But there are obvious problems with this form of radical skepticism. For one, there is an incoherence in the communication of these theories on their own terms:
To state meaningfully that all meaning is elusive is to engage in a paradox of the sort: ‘I, a Cretan, assert that all Cretans are liars.’ Deconstructive propositions are self-falsifying because they are presented in natural language…”xxviii
The very attempt to propose a theory of radical skepticism about language is internally incoherent. The deconstructionist may say that he is simply playing a game, but the fierceness of his drive towards absurdity gives the lie to any avowedly ludic intentions. The deconstructionist wants you to know what he thinks. Their very attempt to communicate absurd propositions is buying into the wager on communicability. There are meanings to be imparted, and we communicate because we expect to be heard. Our words still have an inherent power to communicate, for good and evil, despite the protestations of the skeptic. As George Steiner puts it:
“One word can cripple a human relation, can do dirt on hope. The knives of saying cut deepest. Yet the identical instrument, lexical, syntactic, semantic, is that of revelation, of ecstasy, of the wonder of understanding that is communion. Reciprocally, speech that can articulate the ethics of Socrates, the parables of Christ, the master-building of being in Shakespeare or Hölderlin, can, by exactly the same virtue of unconstrained potentiality, blueprint and legislate the death camps and chronicle the torture chamber.”xxix
The rationalist’s deconstruction of the grounds for meaning and communication cannot deny the intense primary power of the use of words. Paradoxically, since this power cannot be properly accounted for by the rationalist’s framework, they are left with the one thing their theory tried to destroy of in the first place. The remainder of the deconstructionist sum is a rationally unaccountable yet undeniable form of semantic power.

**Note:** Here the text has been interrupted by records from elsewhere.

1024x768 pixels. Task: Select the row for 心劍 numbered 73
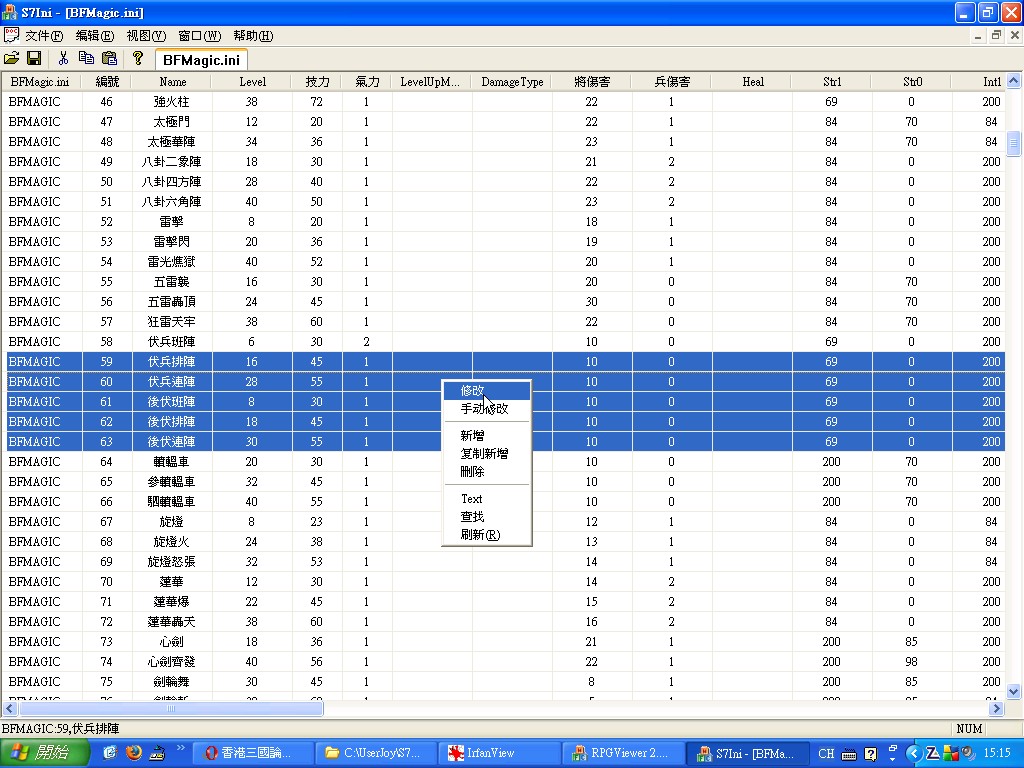click(x=170, y=642)
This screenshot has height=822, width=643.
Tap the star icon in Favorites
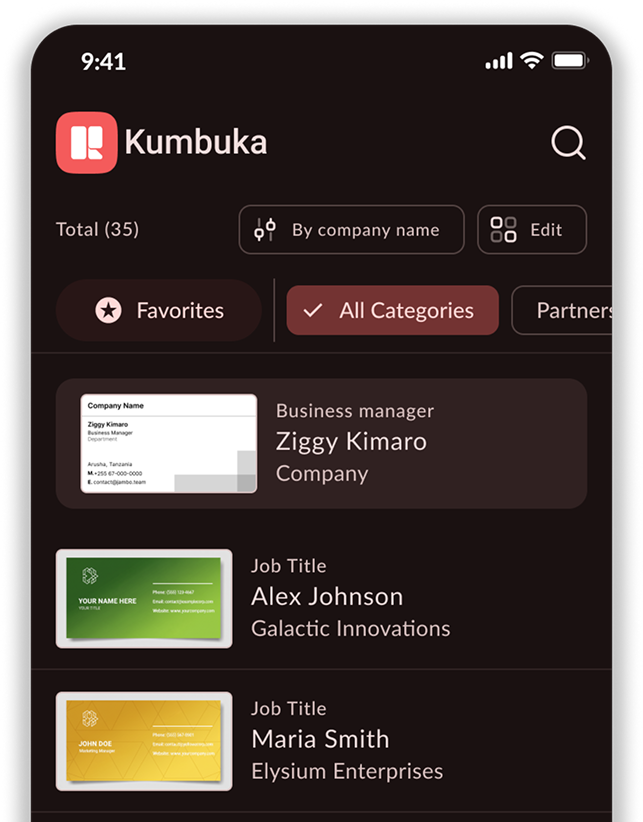click(108, 311)
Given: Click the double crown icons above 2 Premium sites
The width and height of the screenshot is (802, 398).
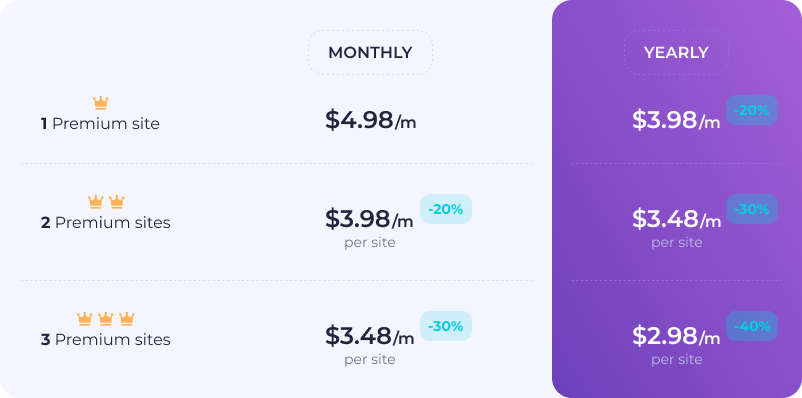Looking at the screenshot, I should 106,202.
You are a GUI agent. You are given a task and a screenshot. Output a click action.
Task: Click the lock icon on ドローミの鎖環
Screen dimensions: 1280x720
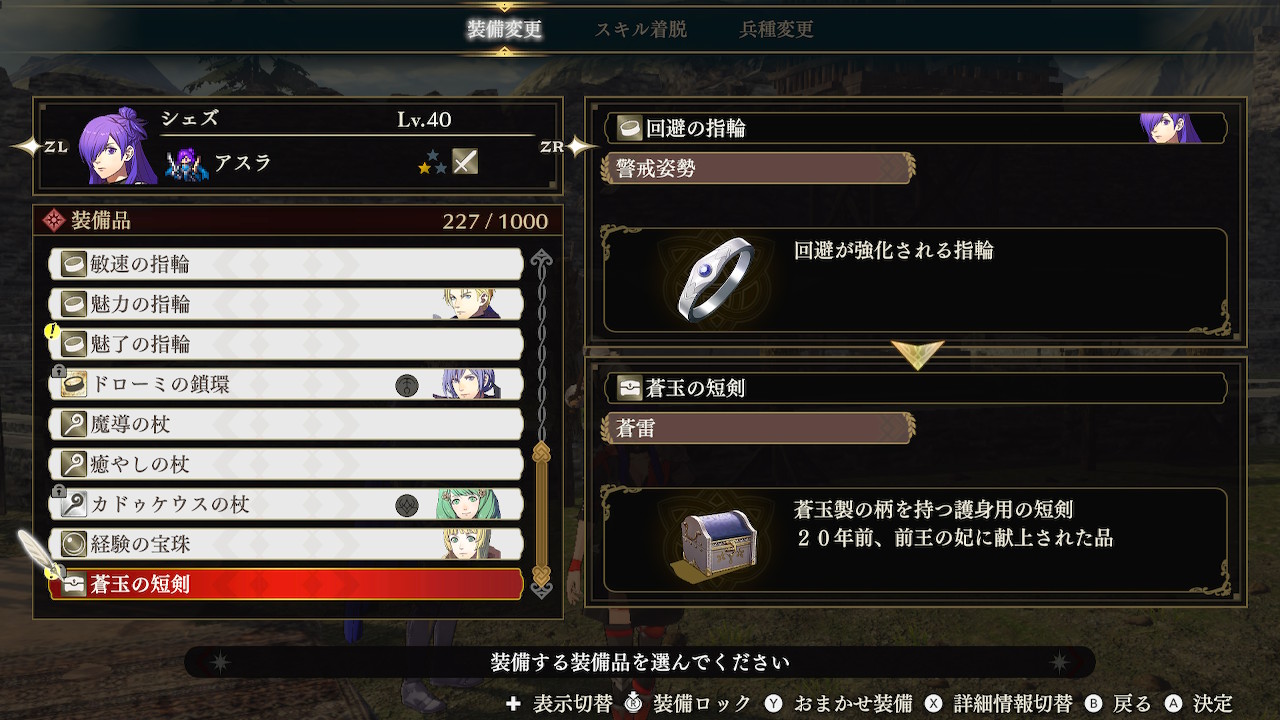click(58, 371)
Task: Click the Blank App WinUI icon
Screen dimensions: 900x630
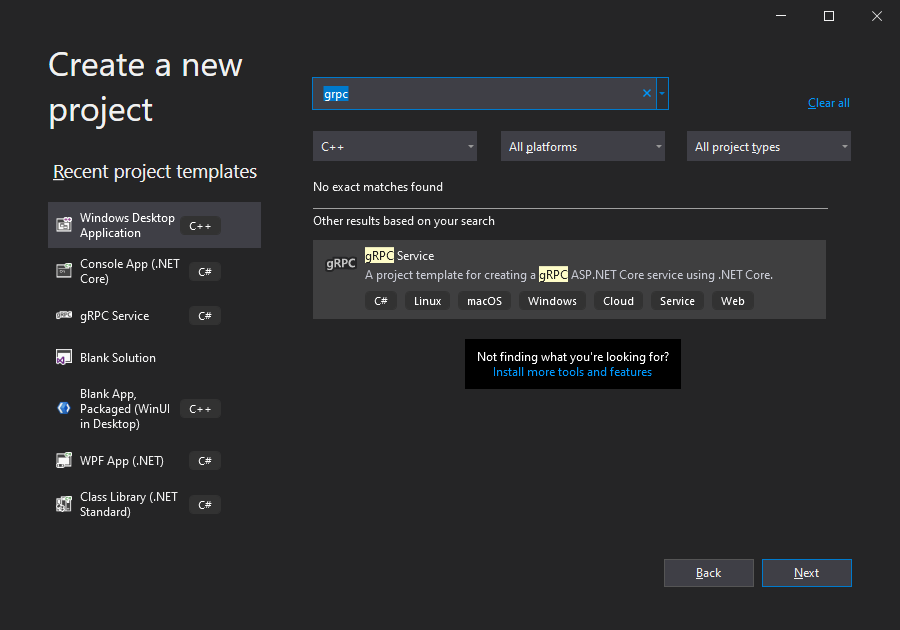Action: tap(64, 408)
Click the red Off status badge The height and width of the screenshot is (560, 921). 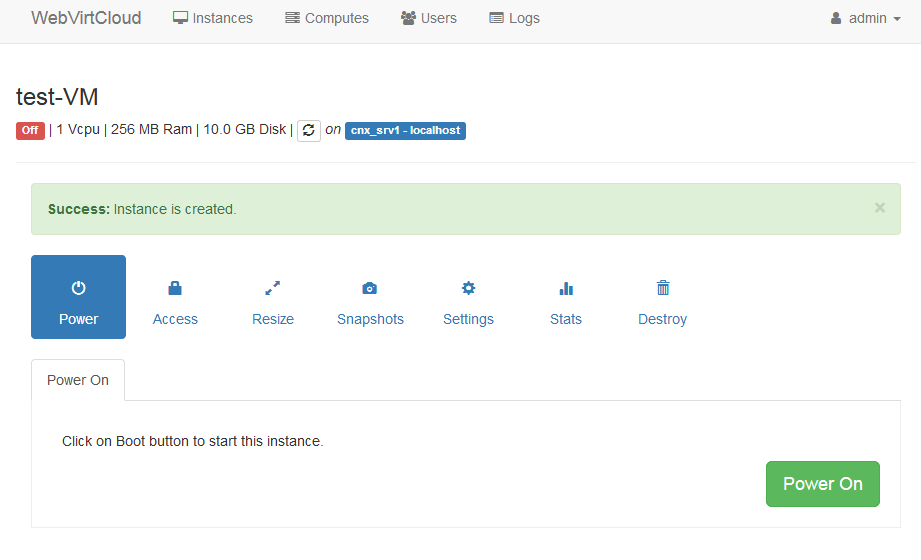tap(30, 130)
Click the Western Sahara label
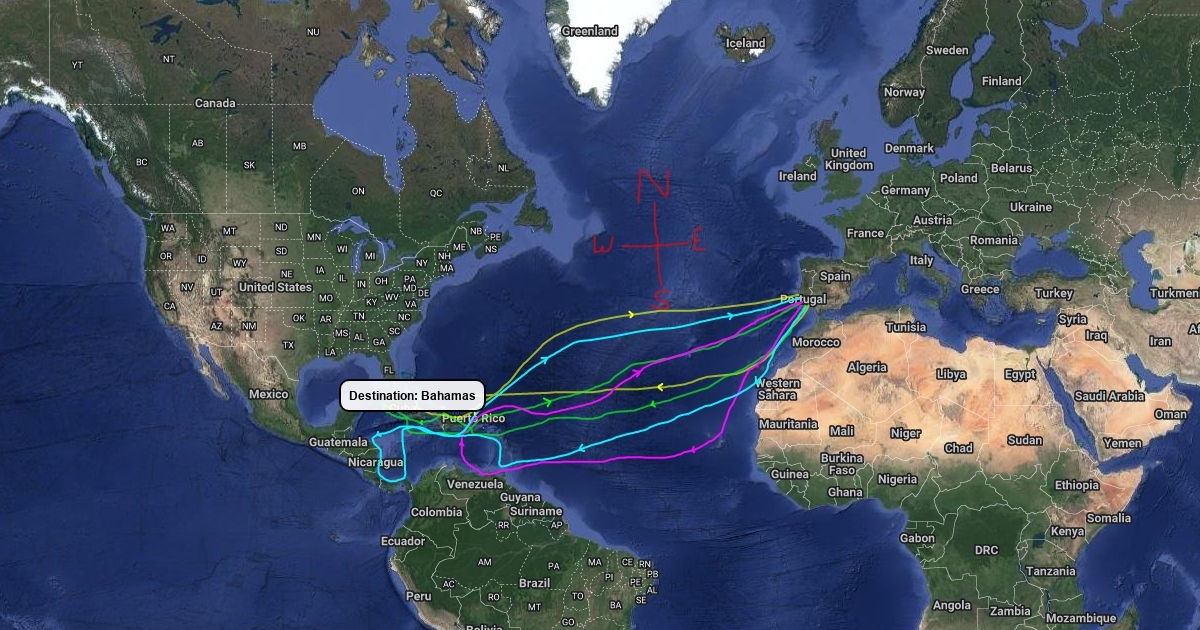This screenshot has height=630, width=1200. tap(777, 389)

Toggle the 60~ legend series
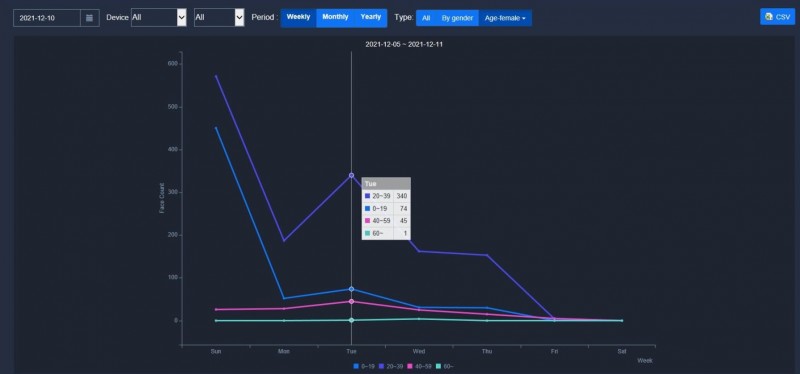tap(445, 366)
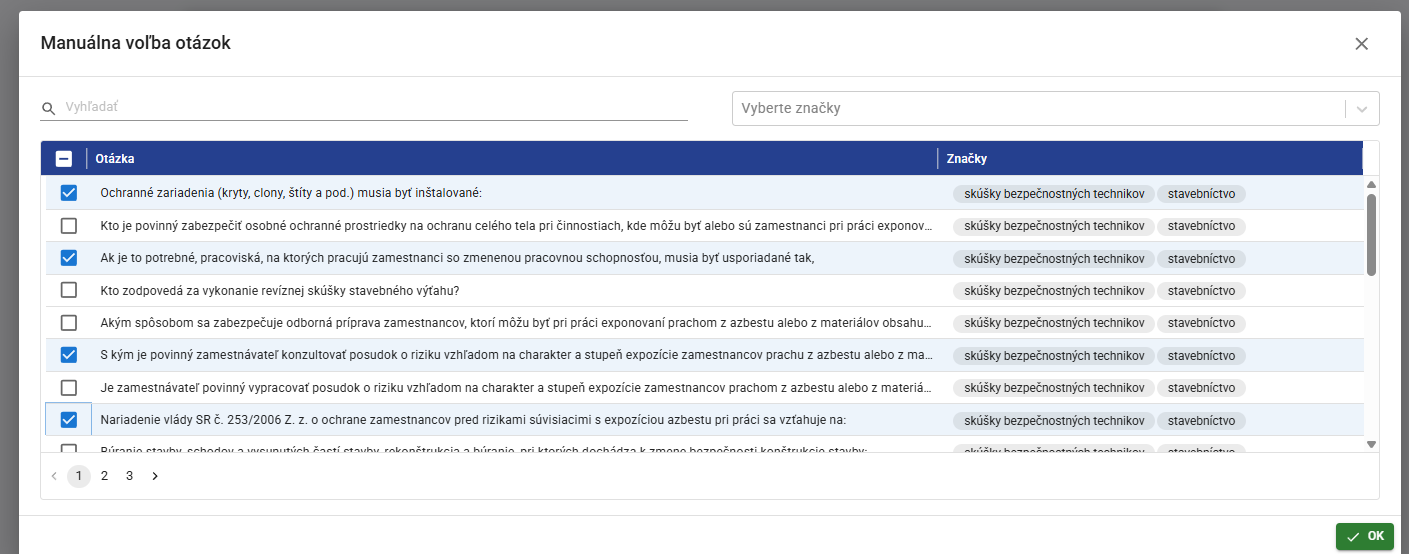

But we do not need to see the logical fallacies at play in such radical deconstruction projects to find them unconvincing. It is telling that such wholesale rejections of ‘semantic trust’ are not a natural situation at which ‘ordinary people’ arrive. John Waters’ craftsman forbears would never have ended up where Foucault did. For whilst most people are aware of a level of contingency and limitation in language, their primary experiences remind them that a large degree of genuine communication between persons is indeed possible. Like the townspeople seeing the emperor naked in his ‘new clothes’, the ordinary person engaged with the primary things of the world is likely to instinctively reject deconstruction’s breach of semantic trust, realising innately that it lacks correspondence to the world as it is. Those who try to account for everything in rationalistic terms end with descriptions of the world that ring less true, and we know it in our bones. We are back to Chesterton’s madman:
“…we may say that the strongest and most unmistakable mark of madness is this combination between a logical completeness and a spiritual contraction. The lunatic’s theory explains a large number of things, but it does not explain them in a large way.”xxx
There is Lewis’ ‘tinniness’ to the propositions of the deconstructionist, the same kind of lack and oddness that characterises the rationalist music of Schoenberg. We may struggle to articulate why, but the world they paint is somehow not our world. The failures of abstract theories of language or logic are not synonymous with actual failures of communication or reason. To take up Lewis’ allegory again, it is only in the dark confines of the toolshed, staring at the lights of language and meaning and abstracting them, that fever dreams of absurdity begin to develop. Stepping into the beam and allowing ourselves to actually experience varied forms of linguistic communication and meaning, both propositional and poetic, can exorcise the heresy of deconstruction, and remind us that the wager of intelligibility is reasonable. To read a poem, play with a child, listen to great music, or laugh with a friend, is to reaffirm the existence of forms of meaning and communicative potentiality that cannot be reduced to rational accounts. As was the case for Hume, the experience of the primary can be a powerful antidote in dispelling the looming madness of the circle of unchecked rationalism.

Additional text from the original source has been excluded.